Sussing out a supervisor


One for the experts.....
A lot of what I'm reading suggests that getting a good supervisor is paramount to surviving your PhD. Obviously none of you with bad experiences would have chosen your supervisor had he/she screeched abuse at you in the interview, it happens later. So does anyone have any tips (aside from basic intuition) for how to suss these people out? Key questions I could ask, warning signs, etc?
Bit random I know but it's this our I call the premium rate astro-line...


before you make your decision, you'll probably get a chance to see the labs, talk to current PhD students and ask them about their experiences. If they don't offer you this, don't hesitate to ask.


*Ask how often they would want to see you - as in would you get weekly meetings etc.
*If they haven't seen a PhD student through yet make sure you have a second supservisor who has.
*Again speak to other students - they are usually quite honest.


Fairly simple I think. Ask them on what they expect of you as a PhD student, and also what you should expect from them as a supervisor.

You may feel awkward doing this but it does two things, firstly it will give you an idea of what to expect during your three year relationship, and secondly you can assess your supervisors reaction to an uncomfortable question. You going to have to ask one sometime, and you might as well do it at the start!

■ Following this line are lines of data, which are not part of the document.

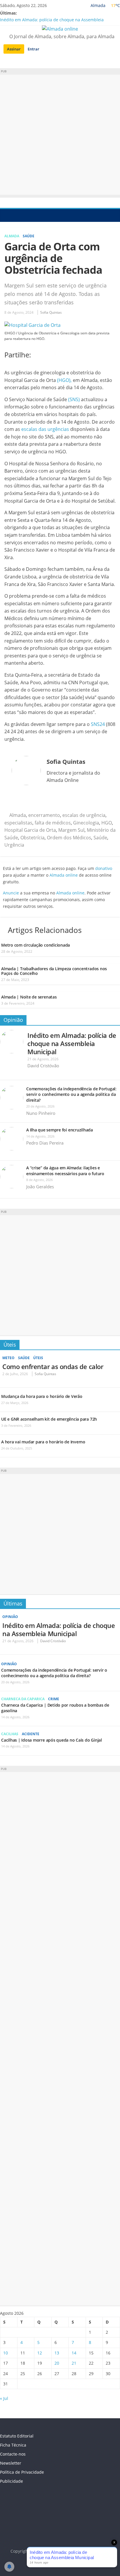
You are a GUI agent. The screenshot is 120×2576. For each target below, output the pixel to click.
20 (56, 2363)
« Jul (4, 2398)
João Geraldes (40, 1186)
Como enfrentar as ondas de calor (52, 1366)
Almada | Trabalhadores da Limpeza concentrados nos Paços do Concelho (54, 971)
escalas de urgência (83, 815)
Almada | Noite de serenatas (29, 997)
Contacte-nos (13, 2454)
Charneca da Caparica (23, 1698)
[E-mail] (14, 800)
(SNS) (74, 399)
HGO (106, 823)
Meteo (8, 1357)
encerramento (44, 815)
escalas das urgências (45, 429)
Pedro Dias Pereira (44, 1143)
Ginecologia (86, 823)
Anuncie (11, 893)
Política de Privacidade (22, 2472)
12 (39, 2353)
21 (74, 2363)
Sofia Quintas (51, 312)
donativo (103, 868)
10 (5, 2353)
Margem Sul (71, 830)
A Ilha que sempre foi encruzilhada (59, 1130)
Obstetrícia (32, 837)
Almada (11, 236)
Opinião (13, 1019)
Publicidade (11, 2481)
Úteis (9, 1344)
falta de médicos (53, 823)
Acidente (30, 1733)
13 (56, 2353)
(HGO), (64, 380)
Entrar (33, 49)
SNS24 (97, 724)
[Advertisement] (60, 135)
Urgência (14, 845)
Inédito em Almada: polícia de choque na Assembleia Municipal (71, 1043)
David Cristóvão (43, 1065)
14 (74, 2353)
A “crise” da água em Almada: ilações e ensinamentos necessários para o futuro (65, 1170)
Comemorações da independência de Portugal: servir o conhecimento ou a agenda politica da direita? (71, 1094)
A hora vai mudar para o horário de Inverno (43, 1442)
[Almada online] (6, 215)
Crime (53, 1698)
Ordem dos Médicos (69, 837)
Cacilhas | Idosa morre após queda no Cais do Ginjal (51, 1740)
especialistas (18, 823)
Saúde (28, 236)
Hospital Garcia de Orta (30, 830)
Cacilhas (9, 1733)
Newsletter (10, 2463)
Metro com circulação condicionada (35, 945)
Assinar (14, 49)
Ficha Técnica (13, 2445)
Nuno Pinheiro (40, 1113)
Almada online (64, 875)
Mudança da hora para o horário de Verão (41, 1396)
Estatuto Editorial (16, 2436)
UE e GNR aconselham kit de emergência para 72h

I think asking their current PhD students is useful, I was told things my supervisor did and was like which sounded as if he worked in a similar way to me and I found this to be true.

I am also aware of a number of people who have poor relationships with their supervisor that have warned off other PhD students.

Also if you are staying at the same university don't think because someone is a good (bad) lecturer or tutor that they will be a good (bad) supervisor, I know alot of people who have made these mistakes


Thanks to everyone :) It looks like I'll have limited time at the next interview (my constraints not theirs), so I guess some direct questions are a good way to go if I don't catch the students.